MOC course in the master programs

The course „Microeconomics of Competitiveness“ is regularly taught at Harvard Business School and Harvard John F. Kennedy School of Government. As part of the collaboration between Lauder Business School (LBS) and the Institute for Strategy and Competitiveness at Harvard Business School as an affiliate institution, Prof. Porter’s signature course is taught in LBS Master degree programs.
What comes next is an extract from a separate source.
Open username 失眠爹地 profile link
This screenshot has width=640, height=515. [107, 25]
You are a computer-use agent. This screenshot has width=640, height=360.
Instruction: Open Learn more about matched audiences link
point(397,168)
The course offers an in-depth view of the determinants of competitiveness and economic development from a bottom up, microeconomic perspective. While sound macroeconomic policies, stable legal and political systems and the accumulation of production factors affect the potential for competitiveness; wealth is actually created at the microeconomic level. The strategies of firms, the vitality of clusters, and the quality of the business environment in which competition takes place ultimately determine a nation’s or region’s productivity. The course covers both developing and advanced economies, and addresses competitiveness at the level of nations, states and cities within nations, clusters, and groups of neighboring countries. A major theme of the course is that competitiveness and economic development is influenced by policies at all these levels.


The course structure and materials are almost exactly the same as those being used by Prof. Porter for his courses at Harvard Business School, only adapted to suit the number of hours, structure and schedule of classes at LBS.

LBS students completed the first round of MOC Harvard classes in March 2013. Since then, students’ experiences have been extremely positive and some of them are summarized below.


“Even though I studied Porter’s Diamond Model quite early on in my degree, I have only now discovered as to how countries can act strategically to change the performance of a society and its citizens”, Colombian IML 2013 Andrés Felipe Uprimny recounts his transformative learning experience. Moreover, he emphasized on the importance of “being more open to factors such as collaboration with public institutions, local clusters and the technology sector”.


Polina Kirchev (IML 2013) describes the MOC course as “a combination of theory, practical evidence, guest lectures and cases which offer a multi-level analysis of the company-, industry-, economic and social spheres. The Harvard MOC cases visualized what a cluster is all about. Now my project group will apply this to the Hollywood movie cluster.”


Fernando Boklis from Brazil (IML 2013) stressed that “The MOC case studies on Remaking Singapore and Finland after the Nokia crisis showed how strategic decisions in organizations and governments can really change the history and direction of a region. It is important for leaders to understand that any organization has to keep up with rapidly advancing technology. Otherwise they are prone to fall behind others, such as Nokia and Kodak.”


Marina Sirkis (IML 2013), an IT specialist from Israel, stressed that the MOC course provided a unique venue to investigate the economic atmosphere of regions which are less on the map in standard textbook literature – from Austria to Asia. She added that “The cutting-edge cluster cases underlined how IT will influence our lives in every respect beyond what we are used to nowadays.”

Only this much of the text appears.